Le rendez-vous était fixé à 18 heures 30, mais les participants se pressaient dès 18 heures devant le QG de campagne. Sur le trottoir, les salutations sont particulièrement chaleureuses : on se présente les épouses, les enfants, les voisins ; c’est un petit monde de pantalons à plis et de tailleurs élégants qui s’auto-complimente et qui se félicite déjà du succès de la campagne. La grande majorité des participants arbore les écharpes et les badges bleus de la campagne. Certains, examinant la foule, se demandent s’ils vont pouvoir pénétrer à l’intérieur du bâtiment...

L’entrée du bal des débutantes

L’argent, le nerf de la « guerre »

A 18 heures 30 précises, les portes s’ouvrent au public. Dès l’entrée, des hôtesses d’accueil requièrent, munies d’urnes, un soutien financier : « pour Serge » peut-on lire sur les boîtes en cartons décorées avec les restes des papiers cadeaux de Noël. Il est indiqué oralement que la somme minimum demandée pour l’entrée est de 3 €, mais nombreuses seront les coupures de 20 ou 50 € glissées par les participants. Les sollicitations pécuniaires ne s’arrêtent d’ailleurs pas là : au fond de la première salle, d’autres hôtesses proposent au public d’acheter des badges pour la modique somme de 5 €, tandis qu’une douane volante sévit à l’extérieur en distribuant des formulaires de soutien et en incitant les participants à devenir des « membres actifs ».

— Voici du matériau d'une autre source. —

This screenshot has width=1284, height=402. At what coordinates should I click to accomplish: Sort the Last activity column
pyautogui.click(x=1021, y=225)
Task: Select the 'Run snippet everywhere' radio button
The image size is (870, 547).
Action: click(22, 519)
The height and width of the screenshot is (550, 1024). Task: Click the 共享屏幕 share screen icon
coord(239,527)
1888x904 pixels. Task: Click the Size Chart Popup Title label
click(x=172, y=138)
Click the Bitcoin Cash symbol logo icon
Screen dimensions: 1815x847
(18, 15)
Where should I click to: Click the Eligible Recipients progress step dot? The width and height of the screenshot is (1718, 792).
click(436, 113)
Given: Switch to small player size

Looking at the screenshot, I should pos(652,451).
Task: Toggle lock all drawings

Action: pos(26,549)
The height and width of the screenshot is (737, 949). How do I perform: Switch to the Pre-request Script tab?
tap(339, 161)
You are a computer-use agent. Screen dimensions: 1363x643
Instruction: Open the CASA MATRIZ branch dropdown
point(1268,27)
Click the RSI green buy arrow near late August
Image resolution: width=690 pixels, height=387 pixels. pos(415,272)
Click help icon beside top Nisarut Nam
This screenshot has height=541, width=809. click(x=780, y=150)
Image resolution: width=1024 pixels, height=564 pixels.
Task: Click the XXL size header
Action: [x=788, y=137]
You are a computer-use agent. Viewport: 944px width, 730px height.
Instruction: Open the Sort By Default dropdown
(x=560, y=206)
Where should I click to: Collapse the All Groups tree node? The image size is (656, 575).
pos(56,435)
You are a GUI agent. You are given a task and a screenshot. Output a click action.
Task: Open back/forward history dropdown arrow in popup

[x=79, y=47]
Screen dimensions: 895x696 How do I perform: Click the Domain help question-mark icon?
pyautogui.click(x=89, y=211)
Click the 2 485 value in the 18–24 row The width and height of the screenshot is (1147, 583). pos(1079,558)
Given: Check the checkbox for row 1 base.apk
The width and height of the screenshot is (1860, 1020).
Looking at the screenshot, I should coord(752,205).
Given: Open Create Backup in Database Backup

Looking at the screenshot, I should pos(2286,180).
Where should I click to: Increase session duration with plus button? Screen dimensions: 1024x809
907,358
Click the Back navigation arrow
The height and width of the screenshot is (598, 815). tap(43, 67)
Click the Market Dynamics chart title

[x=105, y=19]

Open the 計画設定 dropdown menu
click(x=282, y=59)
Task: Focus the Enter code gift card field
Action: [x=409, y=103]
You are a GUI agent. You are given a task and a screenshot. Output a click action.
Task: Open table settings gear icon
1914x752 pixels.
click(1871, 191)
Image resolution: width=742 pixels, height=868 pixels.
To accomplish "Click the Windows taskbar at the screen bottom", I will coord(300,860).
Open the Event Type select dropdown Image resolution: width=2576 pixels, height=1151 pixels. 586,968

Cet affichage de l’argent est assumé par la tête de liste. « On ne gagne pas de guerre sans armes » déclare haut et fort Thibaut Coulon. L’argent est bien le nerf de la guerre et il servira la « propagande » nécessaire à la campagne. L’accent est porté sur les avantages fiscaux liés aux dons : « Quand vous donnez 100 €, l’État vous en rembourse 66 ! Vous ne déboursez en réalité que 34 € ! Dans ces conditions, nous vous conseillons de donner tout de suite 300 € ! » Le public éclate de rire.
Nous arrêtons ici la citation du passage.